Hello everyone! All is better now and today is my birthday! I don't want a party, maybe a visit to a shelter lol. I'm 14 now


----------



## davidfitness83 (Jul 7, 2009)

Happy Birthday =) I hoep you get to go to the shelter !!


----------



## Carley (Mar 18, 2009)

HAPPY b-DAY!~!~!


----------



## Maddog (Jun 11, 2008)

Happy Birthday!!! 

Sending bunch of hugz to you


----------



## Czar (Nov 11, 2009)

Happyyyy birthdayyyyyyy


----------



## aimee235 (Apr 29, 2007)

Happy Birthday!


----------



## American_Pit13 (Apr 23, 2007)

Happy Birthday! I am glad things are going better for you today.


----------



## beccaboo (Dec 27, 2009)

YAYYY!!! HAPPY HAPPY BIRTHDAY!!!!


----------



## BittersweetEmbrace (Feb 24, 2010)

thanks everyone  i am feeling much better!


----------



## Indigo Bully Connection (Dec 21, 2006)

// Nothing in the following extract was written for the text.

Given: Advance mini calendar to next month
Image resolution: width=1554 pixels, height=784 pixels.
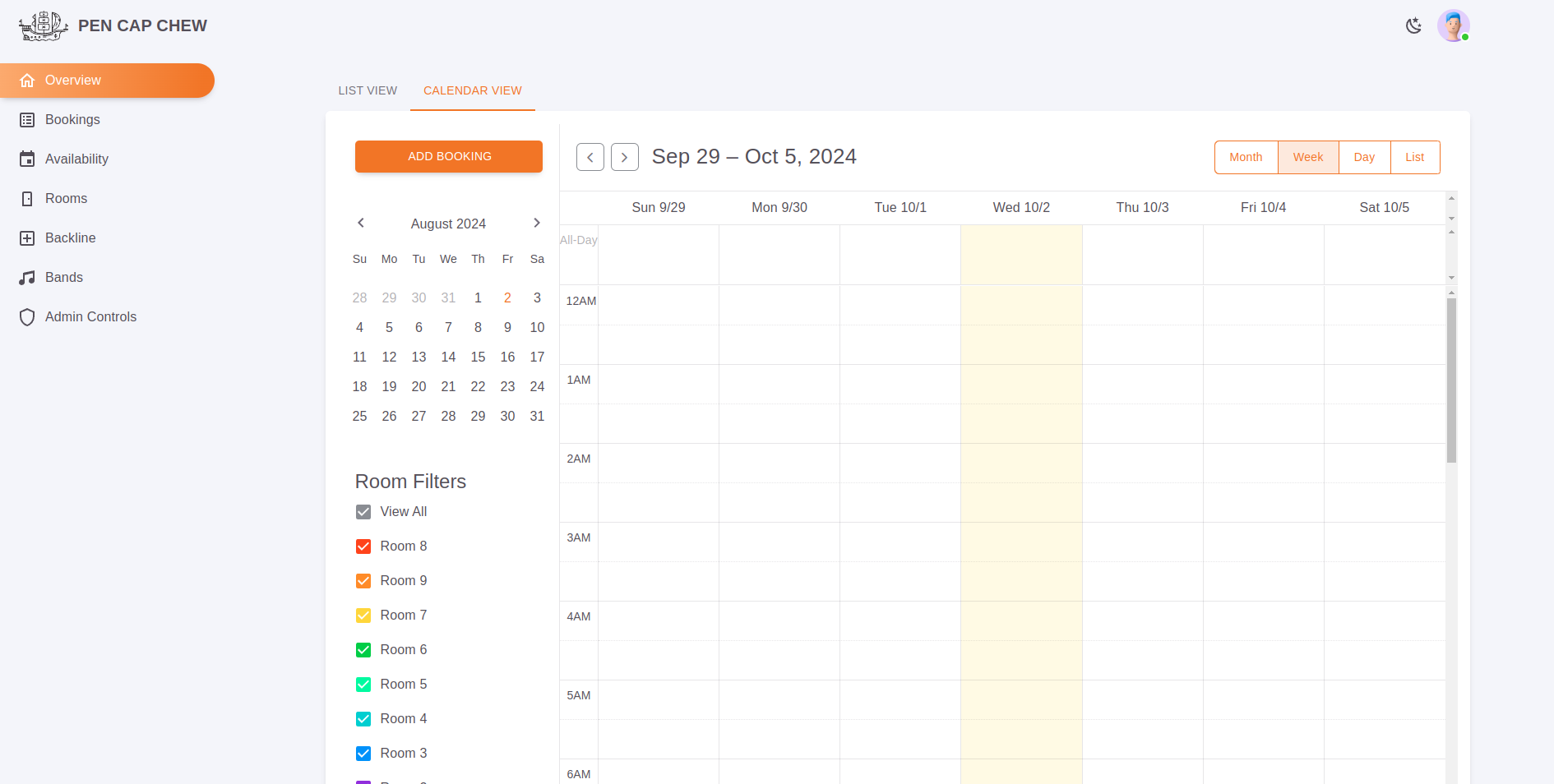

Happy birthday! I hope your day goes care free!!!


----------



## Patch-O-Pits (Jan 12, 2008)

Happy b-day! I'm a March baby too! Mine is the 26th


----------



## DueceAddicTed (Sep 28, 2009)

*~Happy Birthday Anntannise~​*


----------



## Lex's Guardian (Aug 8, 2009)

​
Yay for March babies - My cousin's birthday is also today. Mine was last Tuesday & my Grandma's was last Friday (84)

March Babies Rock!


----------



## Patch-O-Pits (Jan 12, 2008)

Lex's Guardian said:


> ​
> Yay for March babies - My cousin's birthday is also today. Mine was last Tuesday & my Grandma's was last Friday (84)
> 
> March Babies Rock!


happy b-day to you all too!


----------